**ACTIVITY**
Write out, word for word, the line that contains "The width and height of the screenshot is (1321, 896)." and each line after it down to the last line of the data below. Include nothing more.

(Saved data entries)
..........

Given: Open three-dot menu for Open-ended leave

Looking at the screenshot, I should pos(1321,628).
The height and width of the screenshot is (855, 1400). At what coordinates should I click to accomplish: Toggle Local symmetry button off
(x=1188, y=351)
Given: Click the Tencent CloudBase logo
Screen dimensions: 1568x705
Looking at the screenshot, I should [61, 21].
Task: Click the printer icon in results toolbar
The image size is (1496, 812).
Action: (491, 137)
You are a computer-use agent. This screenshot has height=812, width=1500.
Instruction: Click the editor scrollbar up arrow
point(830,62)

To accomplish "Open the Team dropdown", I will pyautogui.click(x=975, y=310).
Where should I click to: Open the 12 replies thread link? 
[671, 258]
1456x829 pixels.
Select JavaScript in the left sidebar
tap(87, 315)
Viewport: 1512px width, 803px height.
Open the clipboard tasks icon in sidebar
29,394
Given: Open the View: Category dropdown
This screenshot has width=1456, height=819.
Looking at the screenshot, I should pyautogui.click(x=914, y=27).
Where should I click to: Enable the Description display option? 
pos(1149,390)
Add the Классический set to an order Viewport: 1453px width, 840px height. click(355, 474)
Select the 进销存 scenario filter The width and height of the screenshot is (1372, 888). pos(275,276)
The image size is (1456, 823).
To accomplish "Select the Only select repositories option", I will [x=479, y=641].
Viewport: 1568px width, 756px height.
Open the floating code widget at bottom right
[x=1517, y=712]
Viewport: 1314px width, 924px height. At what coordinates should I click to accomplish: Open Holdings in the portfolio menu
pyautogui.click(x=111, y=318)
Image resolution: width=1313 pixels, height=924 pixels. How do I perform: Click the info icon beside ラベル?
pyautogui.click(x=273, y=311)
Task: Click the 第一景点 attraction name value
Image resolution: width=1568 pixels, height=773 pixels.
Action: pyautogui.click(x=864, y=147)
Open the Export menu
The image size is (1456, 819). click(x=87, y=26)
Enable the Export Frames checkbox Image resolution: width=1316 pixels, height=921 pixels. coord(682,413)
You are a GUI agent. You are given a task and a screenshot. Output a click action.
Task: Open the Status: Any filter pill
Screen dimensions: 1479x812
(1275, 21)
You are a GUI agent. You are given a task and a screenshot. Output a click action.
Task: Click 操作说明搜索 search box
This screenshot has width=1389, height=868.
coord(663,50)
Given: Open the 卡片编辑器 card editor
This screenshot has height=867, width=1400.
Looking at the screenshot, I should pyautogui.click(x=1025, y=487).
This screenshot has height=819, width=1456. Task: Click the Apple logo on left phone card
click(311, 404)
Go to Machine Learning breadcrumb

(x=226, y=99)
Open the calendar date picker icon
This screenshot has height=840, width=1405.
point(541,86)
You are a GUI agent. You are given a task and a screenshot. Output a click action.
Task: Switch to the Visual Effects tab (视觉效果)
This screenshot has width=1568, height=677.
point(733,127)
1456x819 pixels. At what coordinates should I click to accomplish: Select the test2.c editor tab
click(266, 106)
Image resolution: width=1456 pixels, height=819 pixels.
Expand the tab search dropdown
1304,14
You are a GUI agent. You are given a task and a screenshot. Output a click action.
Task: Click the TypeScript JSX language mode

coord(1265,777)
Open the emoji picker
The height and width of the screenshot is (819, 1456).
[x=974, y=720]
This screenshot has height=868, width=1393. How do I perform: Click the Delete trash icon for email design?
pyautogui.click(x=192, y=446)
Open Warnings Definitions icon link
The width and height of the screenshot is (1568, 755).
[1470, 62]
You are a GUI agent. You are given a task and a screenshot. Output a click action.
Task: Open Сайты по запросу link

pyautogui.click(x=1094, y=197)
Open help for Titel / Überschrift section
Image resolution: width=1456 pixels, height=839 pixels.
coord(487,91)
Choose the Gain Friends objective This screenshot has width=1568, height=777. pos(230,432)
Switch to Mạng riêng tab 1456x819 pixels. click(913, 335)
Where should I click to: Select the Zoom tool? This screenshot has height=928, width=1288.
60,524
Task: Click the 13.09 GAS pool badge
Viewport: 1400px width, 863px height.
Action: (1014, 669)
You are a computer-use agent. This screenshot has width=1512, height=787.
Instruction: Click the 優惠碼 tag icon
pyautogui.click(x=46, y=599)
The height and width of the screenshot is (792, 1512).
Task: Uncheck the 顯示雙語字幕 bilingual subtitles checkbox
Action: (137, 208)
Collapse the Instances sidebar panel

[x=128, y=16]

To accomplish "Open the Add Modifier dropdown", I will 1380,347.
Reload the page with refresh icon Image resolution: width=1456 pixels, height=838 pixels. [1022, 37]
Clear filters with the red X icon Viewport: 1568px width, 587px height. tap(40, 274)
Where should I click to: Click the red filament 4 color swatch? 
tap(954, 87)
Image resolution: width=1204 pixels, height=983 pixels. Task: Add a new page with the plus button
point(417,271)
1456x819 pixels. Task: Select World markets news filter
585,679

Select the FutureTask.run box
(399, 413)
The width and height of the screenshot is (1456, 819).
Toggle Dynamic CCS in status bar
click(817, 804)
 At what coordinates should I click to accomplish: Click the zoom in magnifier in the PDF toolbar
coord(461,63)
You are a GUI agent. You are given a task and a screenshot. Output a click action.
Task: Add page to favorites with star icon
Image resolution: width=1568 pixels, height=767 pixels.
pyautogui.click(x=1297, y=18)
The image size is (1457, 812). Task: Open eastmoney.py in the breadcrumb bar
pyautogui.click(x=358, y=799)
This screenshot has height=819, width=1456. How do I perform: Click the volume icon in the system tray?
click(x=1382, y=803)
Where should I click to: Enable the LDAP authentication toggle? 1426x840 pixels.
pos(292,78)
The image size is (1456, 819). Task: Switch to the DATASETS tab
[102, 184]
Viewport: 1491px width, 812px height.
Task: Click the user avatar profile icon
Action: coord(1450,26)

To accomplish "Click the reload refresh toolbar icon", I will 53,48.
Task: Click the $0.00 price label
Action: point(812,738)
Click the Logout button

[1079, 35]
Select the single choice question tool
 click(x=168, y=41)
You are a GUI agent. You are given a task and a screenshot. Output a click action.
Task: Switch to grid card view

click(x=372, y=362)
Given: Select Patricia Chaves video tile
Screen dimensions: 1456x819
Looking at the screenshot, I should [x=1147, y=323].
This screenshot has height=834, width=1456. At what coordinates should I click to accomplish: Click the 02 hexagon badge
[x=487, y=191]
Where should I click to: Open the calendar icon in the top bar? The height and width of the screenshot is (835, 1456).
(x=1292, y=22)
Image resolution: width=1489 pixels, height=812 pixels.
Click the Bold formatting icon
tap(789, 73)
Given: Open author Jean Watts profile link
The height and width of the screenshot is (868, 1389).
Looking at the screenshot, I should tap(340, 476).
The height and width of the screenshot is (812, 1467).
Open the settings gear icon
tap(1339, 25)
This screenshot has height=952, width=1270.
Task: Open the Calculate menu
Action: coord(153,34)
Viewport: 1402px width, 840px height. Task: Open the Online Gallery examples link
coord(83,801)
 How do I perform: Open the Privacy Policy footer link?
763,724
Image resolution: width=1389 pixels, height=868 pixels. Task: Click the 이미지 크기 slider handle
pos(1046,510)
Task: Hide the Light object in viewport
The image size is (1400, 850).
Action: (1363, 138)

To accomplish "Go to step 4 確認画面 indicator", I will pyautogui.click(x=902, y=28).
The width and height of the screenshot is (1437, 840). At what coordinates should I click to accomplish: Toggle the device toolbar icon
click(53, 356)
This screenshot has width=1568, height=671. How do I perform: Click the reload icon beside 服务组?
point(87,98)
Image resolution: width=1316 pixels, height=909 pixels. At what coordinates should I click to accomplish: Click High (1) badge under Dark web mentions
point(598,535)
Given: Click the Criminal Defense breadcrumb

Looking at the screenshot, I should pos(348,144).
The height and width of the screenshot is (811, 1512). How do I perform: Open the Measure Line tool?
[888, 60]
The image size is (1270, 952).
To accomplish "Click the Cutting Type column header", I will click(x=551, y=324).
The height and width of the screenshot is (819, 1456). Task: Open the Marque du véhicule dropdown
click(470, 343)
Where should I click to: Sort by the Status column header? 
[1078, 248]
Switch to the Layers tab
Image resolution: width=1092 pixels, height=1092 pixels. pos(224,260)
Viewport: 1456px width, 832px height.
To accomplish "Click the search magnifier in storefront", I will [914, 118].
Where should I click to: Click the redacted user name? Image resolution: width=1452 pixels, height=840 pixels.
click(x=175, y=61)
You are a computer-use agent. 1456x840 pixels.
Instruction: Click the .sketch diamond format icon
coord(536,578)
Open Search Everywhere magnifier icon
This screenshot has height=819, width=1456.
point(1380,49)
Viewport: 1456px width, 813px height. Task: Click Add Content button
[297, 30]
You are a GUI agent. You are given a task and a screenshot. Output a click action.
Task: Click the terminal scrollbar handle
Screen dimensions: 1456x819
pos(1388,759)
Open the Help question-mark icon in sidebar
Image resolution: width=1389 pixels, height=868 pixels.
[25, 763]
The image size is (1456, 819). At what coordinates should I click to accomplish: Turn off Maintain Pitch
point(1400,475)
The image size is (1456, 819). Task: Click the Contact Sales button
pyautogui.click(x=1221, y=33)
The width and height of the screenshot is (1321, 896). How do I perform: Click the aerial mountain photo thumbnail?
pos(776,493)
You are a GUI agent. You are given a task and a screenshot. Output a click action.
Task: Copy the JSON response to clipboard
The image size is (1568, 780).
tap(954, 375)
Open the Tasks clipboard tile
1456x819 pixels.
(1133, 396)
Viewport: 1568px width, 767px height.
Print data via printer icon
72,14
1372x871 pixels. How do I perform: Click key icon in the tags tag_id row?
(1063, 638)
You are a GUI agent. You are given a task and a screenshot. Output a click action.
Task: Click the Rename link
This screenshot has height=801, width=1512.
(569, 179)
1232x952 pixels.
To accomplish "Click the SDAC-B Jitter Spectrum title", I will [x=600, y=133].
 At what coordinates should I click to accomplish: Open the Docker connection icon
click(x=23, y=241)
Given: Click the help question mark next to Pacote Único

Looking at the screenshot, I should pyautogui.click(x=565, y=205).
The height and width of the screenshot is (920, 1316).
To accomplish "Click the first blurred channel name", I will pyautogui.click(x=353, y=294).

..........

**RESPONSE**
The width and height of the screenshot is (1321, 896). How do I perform: Click the aerial mountain photo thumbnail?
pos(776,493)
You are a GUI agent. You are given a task and a screenshot. Output a click action.
Task: Copy the JSON response to clipboard
The image size is (1568, 780).
tap(954, 375)
Open the Tasks clipboard tile
1456x819 pixels.
(1133, 396)
Viewport: 1568px width, 767px height.
Print data via printer icon
72,14
1372x871 pixels. How do I perform: Click key icon in the tags tag_id row?
(1063, 638)
You are a GUI agent. You are given a task and a screenshot. Output a click action.
Task: Click the Rename link
This screenshot has height=801, width=1512.
(569, 179)
1232x952 pixels.
To accomplish "Click the SDAC-B Jitter Spectrum title", I will [x=600, y=133].
 At what coordinates should I click to accomplish: Open the Docker connection icon
click(x=23, y=241)
Given: Click the help question mark next to Pacote Único

Looking at the screenshot, I should pyautogui.click(x=565, y=205).
The height and width of the screenshot is (920, 1316).
To accomplish "Click the first blurred channel name", I will pyautogui.click(x=353, y=294).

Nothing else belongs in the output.